Cuerpo, mirada y cine: la carne como plano, cuando el cuerpo proyecta emociones
Hay una frontera invisible, casi táctil, donde el cuerpo en el cine deja de ser simple anatomía para convertirse en lenguaje. Esa frontera es el plano. El encuadre, esa pequeña cárcel de luz y sombra, puede elevar la piel a metáfora, la curva a confesión, el temblor de un músculo a súplica muda. El cine, desde sus orígenes, ha sabido que la carne no solo se muestra: se cuenta, se siente, se escucha en su respiración.
En el cine europeo de los sesenta y setenta —esa edad dorada del erotismo intelectual— el cuerpo fue la gran revolución narrativa. No hacía falta el discurso; bastaba un hombro desnudado o una espalda que se curva bajo el peso del deseo. El último tango en París de Bertolucci, Belle de jour de Buñuel o La maman et la putain de Eustache no enseñaban cuerpos: enseñaban heridas. El desnudo, en esas películas, no era un acto de provocación sino una confesión estética, un modo de volver a la carne como territorio donde se escriben las emociones que el diálogo no alcanza a pronunciar.

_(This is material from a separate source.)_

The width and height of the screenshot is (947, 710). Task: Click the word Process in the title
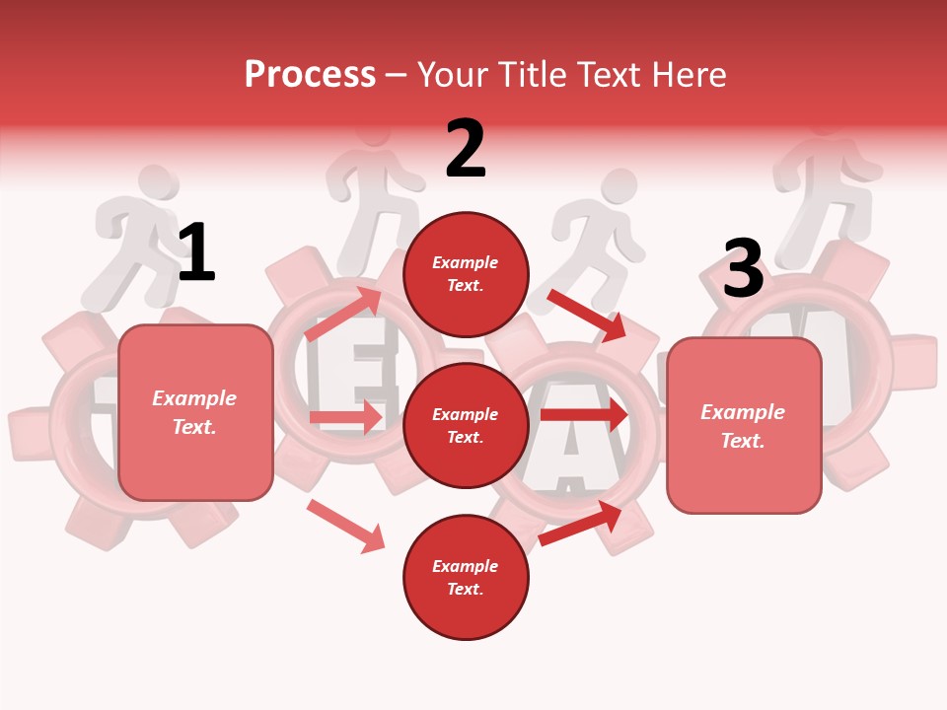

Japón, por su parte, fue más lejos: hizo del cuerpo un ritual y una ofrenda. En obras como El imperio de los sentidos de Nagisa Oshima, la piel no es un objeto sino un universo simbólico, un espacio donde el amor se devora a sí mismo en su propia intensidad. La cámara se convierte en un sacerdote que oficia la ceremonia del deseo, y el cuerpo —desnudo, doliente, extático— se erige como el único altar posible. Allí, la carne es la última verdad, la única forma de autenticidad que sobrevive al artificio del mundo.
El cine clásico de Hollywood, en cambio, prefería la insinuación a la exposición. El cuerpo femenino —sofisticado, velado, sugerido— era una promesa, un espectro. Garbo, Dietrich, Monroe: la mirada moldeaba su desnudez sin necesidad de mostrarla. La cámara amaba la sombra que rodeaba su piel más que la piel misma, y en esa contención se gestaba un erotismo más poderoso que cualquier desnudo frontal. El cuerpo era un misterio, no una evidencia.

El cine moderno, sin embargo, parece haber perdido parte de esa alquimia. En una era donde la imagen digital ha hecho del cuerpo un objeto infinitamente manipulable, la carne ha dejado de doler, de sudar, de vibrar. Es la paradoja del siglo XXI: hay más piel en pantalla que nunca, y sin embargo menos carne. Lo táctil se disuelve en el pixel; lo humano, en la corrección cromática. Frente a ello, algunos autores —Claire Denis, Julia Ducournau, Gaspar Noé— resisten: buscan devolverle peso al cuerpo, textura, temperatura. Denis, por ejemplo, en Trouble Every Day o Vendredi soir, filma la piel como si fuera un paisaje lunar: rugosa, cálida, infinita. Ducournau, en Titane o Raw, mezcla el cuerpo y la máquina, el deseo y la herida, devolviendo a la carne su potencial monstruoso.

El cuerpo en el cine, en definitiva, no es solo un objeto de mirada: es un sujeto de emoción. La piel se convierte en superficie de escritura, el gesto en sintaxis, la respiración en puntuación. Cuando el cine alcanza esa pureza, cuando la cámara no “mira” sino que “siente”, el desnudo deja de ser un acto de exposición para convertirse en una forma de revelación.
Porque el verdadero erotismo cinematográfico no está en lo que se muestra, sino en lo que se percibe: en la vibración entre dos cuerpos, en el silencio que precede al roce, en el temblor que anuncia el contacto. En esa breve eternidad que el cine captura cuando la carne, finalmente, se vuelve plano.